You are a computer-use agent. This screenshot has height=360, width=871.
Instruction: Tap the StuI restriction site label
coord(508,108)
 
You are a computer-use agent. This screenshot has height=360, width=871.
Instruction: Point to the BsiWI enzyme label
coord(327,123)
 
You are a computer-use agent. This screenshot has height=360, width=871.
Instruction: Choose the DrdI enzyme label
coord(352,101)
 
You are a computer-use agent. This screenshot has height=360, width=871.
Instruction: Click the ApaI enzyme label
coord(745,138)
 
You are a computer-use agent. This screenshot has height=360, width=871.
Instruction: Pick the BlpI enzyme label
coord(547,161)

● **WHAT IS BEING ASKED**
Please reproduce each record precisely as written.

● **SOLUTION TO THIS PROBLEM**
You are a computer-use agent. This screenshot has height=360, width=871.
Instruction: Tap the StuI restriction site label
coord(508,108)
 
You are a computer-use agent. This screenshot has height=360, width=871.
Instruction: Point to the BsiWI enzyme label
coord(327,123)
 
You are a computer-use agent. This screenshot has height=360, width=871.
Instruction: Choose the DrdI enzyme label
coord(352,101)
 
You are a computer-use agent. This screenshot has height=360, width=871.
Instruction: Click the ApaI enzyme label
coord(745,138)
 
You are a computer-use agent. This screenshot has height=360, width=871.
Instruction: Pick the BlpI enzyme label
coord(547,161)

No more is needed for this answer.